> [Aim of the exercise]
Could you transcribe every record below exactly as it stands?

Saved entries
_____
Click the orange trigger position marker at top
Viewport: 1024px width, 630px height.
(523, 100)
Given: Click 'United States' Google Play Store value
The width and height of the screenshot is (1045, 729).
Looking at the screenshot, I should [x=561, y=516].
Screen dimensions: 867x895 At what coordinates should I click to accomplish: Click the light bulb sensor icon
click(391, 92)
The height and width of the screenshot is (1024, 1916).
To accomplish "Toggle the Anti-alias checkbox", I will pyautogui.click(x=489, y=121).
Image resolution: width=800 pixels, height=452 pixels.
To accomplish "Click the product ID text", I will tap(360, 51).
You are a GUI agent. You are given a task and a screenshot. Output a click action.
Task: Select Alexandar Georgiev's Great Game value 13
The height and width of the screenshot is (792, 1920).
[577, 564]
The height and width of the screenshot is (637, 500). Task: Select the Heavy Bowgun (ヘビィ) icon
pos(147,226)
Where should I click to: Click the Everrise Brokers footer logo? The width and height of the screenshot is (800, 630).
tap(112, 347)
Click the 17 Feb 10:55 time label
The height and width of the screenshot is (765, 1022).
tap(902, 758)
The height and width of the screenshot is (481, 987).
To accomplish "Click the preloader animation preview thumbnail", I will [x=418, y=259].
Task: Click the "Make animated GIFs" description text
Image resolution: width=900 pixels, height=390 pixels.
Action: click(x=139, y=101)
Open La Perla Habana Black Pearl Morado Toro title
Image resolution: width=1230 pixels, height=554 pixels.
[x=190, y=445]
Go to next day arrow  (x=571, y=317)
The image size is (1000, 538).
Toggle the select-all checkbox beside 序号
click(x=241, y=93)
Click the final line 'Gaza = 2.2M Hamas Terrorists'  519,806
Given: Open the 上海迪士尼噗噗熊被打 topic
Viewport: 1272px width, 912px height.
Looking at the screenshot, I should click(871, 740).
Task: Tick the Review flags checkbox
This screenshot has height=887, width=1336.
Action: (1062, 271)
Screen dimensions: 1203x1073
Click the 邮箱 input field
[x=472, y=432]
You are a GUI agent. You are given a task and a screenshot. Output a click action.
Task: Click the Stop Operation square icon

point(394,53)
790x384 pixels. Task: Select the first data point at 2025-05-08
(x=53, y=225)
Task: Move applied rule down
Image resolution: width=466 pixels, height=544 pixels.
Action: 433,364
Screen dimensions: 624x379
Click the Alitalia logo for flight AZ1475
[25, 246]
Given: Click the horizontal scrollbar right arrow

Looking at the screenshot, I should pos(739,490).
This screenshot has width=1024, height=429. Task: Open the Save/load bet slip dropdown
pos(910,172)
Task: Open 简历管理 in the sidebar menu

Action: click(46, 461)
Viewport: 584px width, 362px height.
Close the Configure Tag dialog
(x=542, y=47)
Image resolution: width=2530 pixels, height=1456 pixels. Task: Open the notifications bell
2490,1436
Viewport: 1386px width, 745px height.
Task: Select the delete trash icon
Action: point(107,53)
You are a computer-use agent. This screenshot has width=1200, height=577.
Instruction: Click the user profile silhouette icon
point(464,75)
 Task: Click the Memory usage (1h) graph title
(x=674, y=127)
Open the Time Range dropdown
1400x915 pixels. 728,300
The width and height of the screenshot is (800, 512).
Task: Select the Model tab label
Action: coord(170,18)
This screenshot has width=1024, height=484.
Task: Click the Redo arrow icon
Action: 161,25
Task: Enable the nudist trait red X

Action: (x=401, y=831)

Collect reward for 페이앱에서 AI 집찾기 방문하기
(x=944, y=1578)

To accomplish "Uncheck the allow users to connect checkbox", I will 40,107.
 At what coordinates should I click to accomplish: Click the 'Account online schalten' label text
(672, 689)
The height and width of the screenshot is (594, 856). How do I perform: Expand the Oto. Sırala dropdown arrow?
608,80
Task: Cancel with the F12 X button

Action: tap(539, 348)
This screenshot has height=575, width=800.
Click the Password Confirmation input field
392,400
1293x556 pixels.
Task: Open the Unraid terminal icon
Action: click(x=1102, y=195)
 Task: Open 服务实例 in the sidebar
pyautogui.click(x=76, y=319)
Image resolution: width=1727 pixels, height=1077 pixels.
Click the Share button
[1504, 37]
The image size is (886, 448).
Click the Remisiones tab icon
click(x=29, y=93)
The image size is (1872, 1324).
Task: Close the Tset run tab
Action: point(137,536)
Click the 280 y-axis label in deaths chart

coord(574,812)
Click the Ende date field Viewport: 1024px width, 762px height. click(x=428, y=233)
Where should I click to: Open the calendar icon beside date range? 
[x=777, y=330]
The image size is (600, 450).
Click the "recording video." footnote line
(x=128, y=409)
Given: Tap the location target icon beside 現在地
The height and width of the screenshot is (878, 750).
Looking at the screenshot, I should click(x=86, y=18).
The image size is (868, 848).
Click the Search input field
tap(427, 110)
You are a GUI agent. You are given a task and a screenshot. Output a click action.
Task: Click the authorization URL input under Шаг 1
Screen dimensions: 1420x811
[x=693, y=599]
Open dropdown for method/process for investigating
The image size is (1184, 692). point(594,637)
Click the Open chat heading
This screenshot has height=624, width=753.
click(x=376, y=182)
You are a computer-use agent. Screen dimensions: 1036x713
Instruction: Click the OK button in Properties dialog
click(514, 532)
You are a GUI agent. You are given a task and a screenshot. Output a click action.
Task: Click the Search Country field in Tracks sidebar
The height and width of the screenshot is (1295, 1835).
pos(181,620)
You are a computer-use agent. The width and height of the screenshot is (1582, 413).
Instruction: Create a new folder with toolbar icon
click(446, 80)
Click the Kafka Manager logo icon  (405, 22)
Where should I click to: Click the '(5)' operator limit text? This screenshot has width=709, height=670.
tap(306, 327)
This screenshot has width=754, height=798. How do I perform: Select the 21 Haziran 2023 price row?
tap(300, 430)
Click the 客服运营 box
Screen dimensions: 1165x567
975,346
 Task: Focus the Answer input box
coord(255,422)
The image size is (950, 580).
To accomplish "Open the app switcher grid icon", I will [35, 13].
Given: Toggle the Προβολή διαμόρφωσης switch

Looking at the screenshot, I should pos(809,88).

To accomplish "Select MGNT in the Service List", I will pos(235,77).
_____
> [Answer to this task]
Click the orange trigger position marker at top
Viewport: 1024px width, 630px height.
(523, 100)
Given: Click 'United States' Google Play Store value
The width and height of the screenshot is (1045, 729).
Looking at the screenshot, I should [x=561, y=516].
Screen dimensions: 867x895 At what coordinates should I click to accomplish: Click the light bulb sensor icon
click(391, 92)
The height and width of the screenshot is (1024, 1916).
To accomplish "Toggle the Anti-alias checkbox", I will pyautogui.click(x=489, y=121).
Image resolution: width=800 pixels, height=452 pixels.
To accomplish "Click the product ID text", I will tap(360, 51).
You are a GUI agent. You are given a task and a screenshot. Output a click action.
Task: Select Alexandar Georgiev's Great Game value 13
The height and width of the screenshot is (792, 1920).
[577, 564]
The height and width of the screenshot is (637, 500). Task: Select the Heavy Bowgun (ヘビィ) icon
pos(147,226)
Where should I click to: Click the Everrise Brokers footer logo? The width and height of the screenshot is (800, 630).
tap(112, 347)
Click the 17 Feb 10:55 time label
The height and width of the screenshot is (765, 1022).
tap(902, 758)
The height and width of the screenshot is (481, 987).
To accomplish "Click the preloader animation preview thumbnail", I will [x=418, y=259].
Task: Click the "Make animated GIFs" description text
Image resolution: width=900 pixels, height=390 pixels.
Action: click(x=139, y=101)
Open La Perla Habana Black Pearl Morado Toro title
Image resolution: width=1230 pixels, height=554 pixels.
[x=190, y=445]
Go to next day arrow  (x=571, y=317)
The image size is (1000, 538).
Toggle the select-all checkbox beside 序号
click(x=241, y=93)
Click the final line 'Gaza = 2.2M Hamas Terrorists'  519,806
Given: Open the 上海迪士尼噗噗熊被打 topic
Viewport: 1272px width, 912px height.
Looking at the screenshot, I should click(871, 740).
Task: Tick the Review flags checkbox
This screenshot has height=887, width=1336.
Action: (1062, 271)
Screen dimensions: 1203x1073
Click the 邮箱 input field
[x=472, y=432]
You are a GUI agent. You are given a task and a screenshot. Output a click action.
Task: Click the Stop Operation square icon

point(394,53)
790x384 pixels. Task: Select the first data point at 2025-05-08
(x=53, y=225)
Task: Move applied rule down
Image resolution: width=466 pixels, height=544 pixels.
Action: 433,364
Screen dimensions: 624x379
Click the Alitalia logo for flight AZ1475
[25, 246]
Given: Click the horizontal scrollbar right arrow

Looking at the screenshot, I should pos(739,490).
This screenshot has width=1024, height=429. Task: Open the Save/load bet slip dropdown
pos(910,172)
Task: Open 简历管理 in the sidebar menu

Action: click(46, 461)
Viewport: 584px width, 362px height.
Close the Configure Tag dialog
(x=542, y=47)
Image resolution: width=2530 pixels, height=1456 pixels. Task: Open the notifications bell
2490,1436
Viewport: 1386px width, 745px height.
Task: Select the delete trash icon
Action: point(107,53)
You are a computer-use agent. This screenshot has width=1200, height=577.
Instruction: Click the user profile silhouette icon
point(464,75)
 Task: Click the Memory usage (1h) graph title
(x=674, y=127)
Open the Time Range dropdown
1400x915 pixels. 728,300
The width and height of the screenshot is (800, 512).
Task: Select the Model tab label
Action: coord(170,18)
This screenshot has width=1024, height=484.
Task: Click the Redo arrow icon
Action: 161,25
Task: Enable the nudist trait red X

Action: (x=401, y=831)

Collect reward for 페이앱에서 AI 집찾기 방문하기
(x=944, y=1578)

To accomplish "Uncheck the allow users to connect checkbox", I will 40,107.
 At what coordinates should I click to accomplish: Click the 'Account online schalten' label text
(672, 689)
The height and width of the screenshot is (594, 856). How do I perform: Expand the Oto. Sırala dropdown arrow?
608,80
Task: Cancel with the F12 X button

Action: tap(539, 348)
This screenshot has height=575, width=800.
Click the Password Confirmation input field
392,400
1293x556 pixels.
Task: Open the Unraid terminal icon
Action: click(x=1102, y=195)
 Task: Open 服务实例 in the sidebar
pyautogui.click(x=76, y=319)
Image resolution: width=1727 pixels, height=1077 pixels.
Click the Share button
[1504, 37]
The image size is (886, 448).
Click the Remisiones tab icon
click(x=29, y=93)
The image size is (1872, 1324).
Task: Close the Tset run tab
Action: point(137,536)
Click the 280 y-axis label in deaths chart

coord(574,812)
Click the Ende date field Viewport: 1024px width, 762px height. click(x=428, y=233)
Where should I click to: Open the calendar icon beside date range? 
[x=777, y=330]
The image size is (600, 450).
Click the "recording video." footnote line
(x=128, y=409)
Given: Tap the location target icon beside 現在地
The height and width of the screenshot is (878, 750).
Looking at the screenshot, I should click(x=86, y=18).
The image size is (868, 848).
Click the Search input field
tap(427, 110)
You are a GUI agent. You are given a task and a screenshot. Output a click action.
Task: Click the authorization URL input under Шаг 1
Screen dimensions: 1420x811
[x=693, y=599]
Open dropdown for method/process for investigating
The image size is (1184, 692). point(594,637)
Click the Open chat heading
This screenshot has height=624, width=753.
click(x=376, y=182)
You are a computer-use agent. Screen dimensions: 1036x713
Instruction: Click the OK button in Properties dialog
click(514, 532)
You are a GUI agent. You are given a task and a screenshot. Output a click action.
Task: Click the Search Country field in Tracks sidebar
The height and width of the screenshot is (1295, 1835).
pos(181,620)
You are a computer-use agent. The width and height of the screenshot is (1582, 413).
Instruction: Create a new folder with toolbar icon
click(446, 80)
Click the Kafka Manager logo icon  (405, 22)
Where should I click to: Click the '(5)' operator limit text? This screenshot has width=709, height=670.
tap(306, 327)
This screenshot has width=754, height=798. How do I perform: Select the 21 Haziran 2023 price row?
tap(300, 430)
Click the 客服运营 box
Screen dimensions: 1165x567
975,346
 Task: Focus the Answer input box
coord(255,422)
The image size is (950, 580).
To accomplish "Open the app switcher grid icon", I will [35, 13].
Given: Toggle the Προβολή διαμόρφωσης switch

Looking at the screenshot, I should pos(809,88).

To accomplish "Select MGNT in the Service List", I will pos(235,77).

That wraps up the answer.